-- START OF INPUT MATERIAL --

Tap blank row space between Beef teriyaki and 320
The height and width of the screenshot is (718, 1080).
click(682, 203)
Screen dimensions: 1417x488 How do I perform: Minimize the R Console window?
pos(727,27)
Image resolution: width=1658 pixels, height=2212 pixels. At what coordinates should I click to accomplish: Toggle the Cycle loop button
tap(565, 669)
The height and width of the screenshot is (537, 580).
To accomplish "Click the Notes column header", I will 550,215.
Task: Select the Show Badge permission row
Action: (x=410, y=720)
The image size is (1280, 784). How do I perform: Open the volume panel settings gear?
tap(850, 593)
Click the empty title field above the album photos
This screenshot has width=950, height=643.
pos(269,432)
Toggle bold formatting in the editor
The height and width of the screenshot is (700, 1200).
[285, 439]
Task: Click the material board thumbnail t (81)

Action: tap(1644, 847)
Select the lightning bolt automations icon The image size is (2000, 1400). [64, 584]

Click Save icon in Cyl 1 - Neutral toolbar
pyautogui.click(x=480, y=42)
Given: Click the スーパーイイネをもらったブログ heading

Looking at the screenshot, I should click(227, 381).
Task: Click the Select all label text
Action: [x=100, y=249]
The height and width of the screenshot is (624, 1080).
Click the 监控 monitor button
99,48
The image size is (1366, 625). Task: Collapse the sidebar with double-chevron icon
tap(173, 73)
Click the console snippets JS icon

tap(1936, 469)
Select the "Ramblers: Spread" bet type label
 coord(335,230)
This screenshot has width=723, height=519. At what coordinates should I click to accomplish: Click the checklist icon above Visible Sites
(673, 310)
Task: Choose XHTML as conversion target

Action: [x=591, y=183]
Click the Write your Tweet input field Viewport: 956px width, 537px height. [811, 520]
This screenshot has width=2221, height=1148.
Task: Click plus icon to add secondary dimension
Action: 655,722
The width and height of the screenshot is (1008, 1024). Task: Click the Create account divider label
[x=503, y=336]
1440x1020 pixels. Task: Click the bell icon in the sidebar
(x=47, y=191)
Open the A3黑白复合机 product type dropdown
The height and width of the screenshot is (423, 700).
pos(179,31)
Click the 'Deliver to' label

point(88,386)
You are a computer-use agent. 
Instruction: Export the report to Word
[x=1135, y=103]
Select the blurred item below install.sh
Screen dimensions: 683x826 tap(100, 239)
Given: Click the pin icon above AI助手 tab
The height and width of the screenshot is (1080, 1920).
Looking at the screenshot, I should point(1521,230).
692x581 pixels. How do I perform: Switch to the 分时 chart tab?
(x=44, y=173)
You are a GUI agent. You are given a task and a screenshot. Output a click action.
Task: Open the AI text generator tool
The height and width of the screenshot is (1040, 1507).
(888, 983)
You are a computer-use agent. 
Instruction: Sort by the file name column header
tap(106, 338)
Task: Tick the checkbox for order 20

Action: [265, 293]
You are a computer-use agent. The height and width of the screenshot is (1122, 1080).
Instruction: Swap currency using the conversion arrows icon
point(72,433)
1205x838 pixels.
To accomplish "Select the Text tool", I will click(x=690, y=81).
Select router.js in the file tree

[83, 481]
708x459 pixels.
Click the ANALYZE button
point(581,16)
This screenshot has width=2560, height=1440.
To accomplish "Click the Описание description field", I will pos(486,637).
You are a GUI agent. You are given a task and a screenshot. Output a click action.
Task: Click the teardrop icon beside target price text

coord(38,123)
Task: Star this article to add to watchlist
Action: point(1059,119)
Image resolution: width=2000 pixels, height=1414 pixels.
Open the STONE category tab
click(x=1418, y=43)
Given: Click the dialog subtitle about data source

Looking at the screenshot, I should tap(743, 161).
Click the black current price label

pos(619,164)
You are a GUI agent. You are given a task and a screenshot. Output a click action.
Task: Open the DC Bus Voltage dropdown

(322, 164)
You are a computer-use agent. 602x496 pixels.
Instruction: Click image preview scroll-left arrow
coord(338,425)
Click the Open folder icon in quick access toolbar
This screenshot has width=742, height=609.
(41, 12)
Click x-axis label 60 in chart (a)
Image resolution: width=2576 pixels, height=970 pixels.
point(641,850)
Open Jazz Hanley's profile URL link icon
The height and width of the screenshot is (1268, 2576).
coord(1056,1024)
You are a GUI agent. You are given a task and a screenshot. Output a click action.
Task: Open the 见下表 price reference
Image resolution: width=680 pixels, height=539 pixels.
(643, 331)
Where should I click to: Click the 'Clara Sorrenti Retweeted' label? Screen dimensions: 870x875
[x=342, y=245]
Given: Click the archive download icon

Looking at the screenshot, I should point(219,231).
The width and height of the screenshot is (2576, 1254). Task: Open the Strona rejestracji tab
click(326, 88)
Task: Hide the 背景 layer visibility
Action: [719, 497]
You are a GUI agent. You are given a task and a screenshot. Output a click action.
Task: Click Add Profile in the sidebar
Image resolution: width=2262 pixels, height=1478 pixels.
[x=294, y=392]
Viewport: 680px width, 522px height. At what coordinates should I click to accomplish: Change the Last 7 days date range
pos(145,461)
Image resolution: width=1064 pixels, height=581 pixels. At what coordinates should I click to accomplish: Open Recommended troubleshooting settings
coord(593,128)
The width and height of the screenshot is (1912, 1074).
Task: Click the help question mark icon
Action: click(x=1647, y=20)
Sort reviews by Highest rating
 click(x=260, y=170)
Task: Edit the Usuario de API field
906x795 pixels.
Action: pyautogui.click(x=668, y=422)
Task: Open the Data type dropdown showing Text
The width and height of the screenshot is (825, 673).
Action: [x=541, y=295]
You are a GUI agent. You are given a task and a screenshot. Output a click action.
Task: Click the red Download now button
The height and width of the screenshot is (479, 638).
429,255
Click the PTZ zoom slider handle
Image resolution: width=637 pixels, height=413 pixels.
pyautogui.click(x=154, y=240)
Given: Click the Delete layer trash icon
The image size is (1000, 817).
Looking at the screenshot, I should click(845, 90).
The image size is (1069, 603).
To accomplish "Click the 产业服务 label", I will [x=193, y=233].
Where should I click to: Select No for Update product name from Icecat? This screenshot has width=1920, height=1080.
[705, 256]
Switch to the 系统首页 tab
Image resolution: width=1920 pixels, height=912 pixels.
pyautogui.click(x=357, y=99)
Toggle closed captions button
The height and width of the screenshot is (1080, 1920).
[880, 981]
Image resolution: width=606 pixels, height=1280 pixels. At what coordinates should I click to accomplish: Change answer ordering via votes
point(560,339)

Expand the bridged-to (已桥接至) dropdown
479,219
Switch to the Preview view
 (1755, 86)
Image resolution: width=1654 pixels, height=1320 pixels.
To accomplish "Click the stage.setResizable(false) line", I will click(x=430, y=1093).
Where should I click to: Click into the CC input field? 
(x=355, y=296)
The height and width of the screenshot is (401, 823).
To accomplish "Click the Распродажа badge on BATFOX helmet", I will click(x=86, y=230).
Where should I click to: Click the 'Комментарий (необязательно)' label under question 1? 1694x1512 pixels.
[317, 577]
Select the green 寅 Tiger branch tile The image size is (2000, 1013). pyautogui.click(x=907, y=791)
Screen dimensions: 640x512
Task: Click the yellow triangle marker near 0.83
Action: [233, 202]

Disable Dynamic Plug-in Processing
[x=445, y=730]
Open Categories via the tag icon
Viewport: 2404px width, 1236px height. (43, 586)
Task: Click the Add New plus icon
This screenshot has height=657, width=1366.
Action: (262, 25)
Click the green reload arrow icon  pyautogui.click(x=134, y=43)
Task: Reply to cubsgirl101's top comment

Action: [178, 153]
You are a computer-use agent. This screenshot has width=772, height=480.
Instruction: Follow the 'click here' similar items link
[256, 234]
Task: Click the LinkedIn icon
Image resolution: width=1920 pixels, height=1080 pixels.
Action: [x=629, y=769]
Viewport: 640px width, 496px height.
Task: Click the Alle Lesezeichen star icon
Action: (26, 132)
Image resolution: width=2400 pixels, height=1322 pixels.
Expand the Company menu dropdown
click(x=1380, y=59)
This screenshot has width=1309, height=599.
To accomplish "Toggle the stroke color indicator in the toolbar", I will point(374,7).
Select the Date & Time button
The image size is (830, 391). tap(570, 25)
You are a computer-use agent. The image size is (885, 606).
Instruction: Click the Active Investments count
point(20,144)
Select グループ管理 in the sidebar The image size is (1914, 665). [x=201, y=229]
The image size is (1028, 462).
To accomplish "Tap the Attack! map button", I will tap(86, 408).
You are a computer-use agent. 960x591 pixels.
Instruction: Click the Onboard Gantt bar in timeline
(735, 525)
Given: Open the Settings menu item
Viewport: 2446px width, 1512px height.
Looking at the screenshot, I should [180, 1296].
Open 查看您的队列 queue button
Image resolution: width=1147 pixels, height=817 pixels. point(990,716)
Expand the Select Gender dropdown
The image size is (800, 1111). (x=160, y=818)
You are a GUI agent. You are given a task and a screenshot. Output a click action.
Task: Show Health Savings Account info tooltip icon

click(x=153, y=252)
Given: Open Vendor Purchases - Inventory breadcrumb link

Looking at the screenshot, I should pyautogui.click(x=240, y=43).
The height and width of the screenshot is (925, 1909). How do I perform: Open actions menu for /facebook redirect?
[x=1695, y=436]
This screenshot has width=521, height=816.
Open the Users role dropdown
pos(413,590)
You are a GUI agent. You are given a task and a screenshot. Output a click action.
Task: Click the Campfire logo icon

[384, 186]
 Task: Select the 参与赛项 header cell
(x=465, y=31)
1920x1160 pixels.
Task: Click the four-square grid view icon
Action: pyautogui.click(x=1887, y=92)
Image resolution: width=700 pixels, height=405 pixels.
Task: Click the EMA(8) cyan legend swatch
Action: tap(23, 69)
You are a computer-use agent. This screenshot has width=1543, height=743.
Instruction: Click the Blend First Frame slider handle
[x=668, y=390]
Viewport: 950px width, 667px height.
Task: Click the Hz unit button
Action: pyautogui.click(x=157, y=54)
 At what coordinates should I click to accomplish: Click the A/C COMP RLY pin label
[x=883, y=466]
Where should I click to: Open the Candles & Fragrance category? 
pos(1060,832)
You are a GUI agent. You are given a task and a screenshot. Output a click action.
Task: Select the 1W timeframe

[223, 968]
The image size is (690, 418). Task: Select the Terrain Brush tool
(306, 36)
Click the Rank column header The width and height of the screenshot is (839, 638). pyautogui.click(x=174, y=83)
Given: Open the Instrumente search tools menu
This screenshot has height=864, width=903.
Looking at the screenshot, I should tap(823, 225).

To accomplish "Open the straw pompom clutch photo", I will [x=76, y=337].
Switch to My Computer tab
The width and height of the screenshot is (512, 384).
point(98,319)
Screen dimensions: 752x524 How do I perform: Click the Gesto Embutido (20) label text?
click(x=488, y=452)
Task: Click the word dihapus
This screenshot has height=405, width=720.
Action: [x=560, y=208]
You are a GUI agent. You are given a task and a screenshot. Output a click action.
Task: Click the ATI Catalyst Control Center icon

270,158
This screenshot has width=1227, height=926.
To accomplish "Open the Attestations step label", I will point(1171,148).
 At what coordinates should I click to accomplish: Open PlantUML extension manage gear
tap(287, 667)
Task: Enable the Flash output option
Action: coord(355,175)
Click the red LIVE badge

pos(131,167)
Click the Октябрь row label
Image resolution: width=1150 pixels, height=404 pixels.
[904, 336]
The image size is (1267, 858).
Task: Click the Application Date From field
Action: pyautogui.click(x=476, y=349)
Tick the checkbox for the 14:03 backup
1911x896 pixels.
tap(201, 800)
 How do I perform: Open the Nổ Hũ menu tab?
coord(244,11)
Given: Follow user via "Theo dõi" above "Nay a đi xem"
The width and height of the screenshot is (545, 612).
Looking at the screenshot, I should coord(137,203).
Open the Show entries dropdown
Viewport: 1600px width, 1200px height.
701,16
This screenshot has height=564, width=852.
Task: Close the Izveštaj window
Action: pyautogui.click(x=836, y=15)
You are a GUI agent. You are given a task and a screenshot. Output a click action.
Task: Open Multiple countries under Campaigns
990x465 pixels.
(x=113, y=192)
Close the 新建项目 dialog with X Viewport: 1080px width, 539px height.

-- END OF INPUT MATERIAL --

§ SET TASK: Copy the material from the line containing "At what coordinates should I click to accomplish: Click the A/C" down to the line containing "Action: pyautogui.click(x=836, y=15)", substituting "Sculpt Brush" for "Terrain Brush" and leaving everything else unchanged.

§ FULL ANSWER:
 At what coordinates should I click to accomplish: Click the A/C COMP RLY pin label
[x=883, y=466]
Where should I click to: Open the Candles & Fragrance category? 
pos(1060,832)
You are a GUI agent. You are given a task and a screenshot. Output a click action.
Task: Select the 1W timeframe

[223, 968]
The image size is (690, 418). Task: Select the Sculpt Brush tool
(306, 36)
Click the Rank column header The width and height of the screenshot is (839, 638). pyautogui.click(x=174, y=83)
Given: Open the Instrumente search tools menu
This screenshot has height=864, width=903.
Looking at the screenshot, I should tap(823, 225).

To accomplish "Open the straw pompom clutch photo", I will [x=76, y=337].
Switch to My Computer tab
The width and height of the screenshot is (512, 384).
point(98,319)
Screen dimensions: 752x524 How do I perform: Click the Gesto Embutido (20) label text?
click(x=488, y=452)
Task: Click the word dihapus
This screenshot has height=405, width=720.
Action: [x=560, y=208]
You are a GUI agent. You are given a task and a screenshot. Output a click action.
Task: Click the ATI Catalyst Control Center icon

270,158
This screenshot has width=1227, height=926.
To accomplish "Open the Attestations step label", I will point(1171,148).
 At what coordinates should I click to accomplish: Open PlantUML extension manage gear
tap(287, 667)
Task: Enable the Flash output option
Action: coord(355,175)
Click the red LIVE badge

pos(131,167)
Click the Октябрь row label
Image resolution: width=1150 pixels, height=404 pixels.
[904, 336]
The image size is (1267, 858).
Task: Click the Application Date From field
Action: pyautogui.click(x=476, y=349)
Tick the checkbox for the 14:03 backup
1911x896 pixels.
tap(201, 800)
 How do I perform: Open the Nổ Hũ menu tab?
coord(244,11)
Given: Follow user via "Theo dõi" above "Nay a đi xem"
The width and height of the screenshot is (545, 612).
Looking at the screenshot, I should coord(137,203).
Open the Show entries dropdown
Viewport: 1600px width, 1200px height.
701,16
This screenshot has height=564, width=852.
Task: Close the Izveštaj window
Action: pyautogui.click(x=836, y=15)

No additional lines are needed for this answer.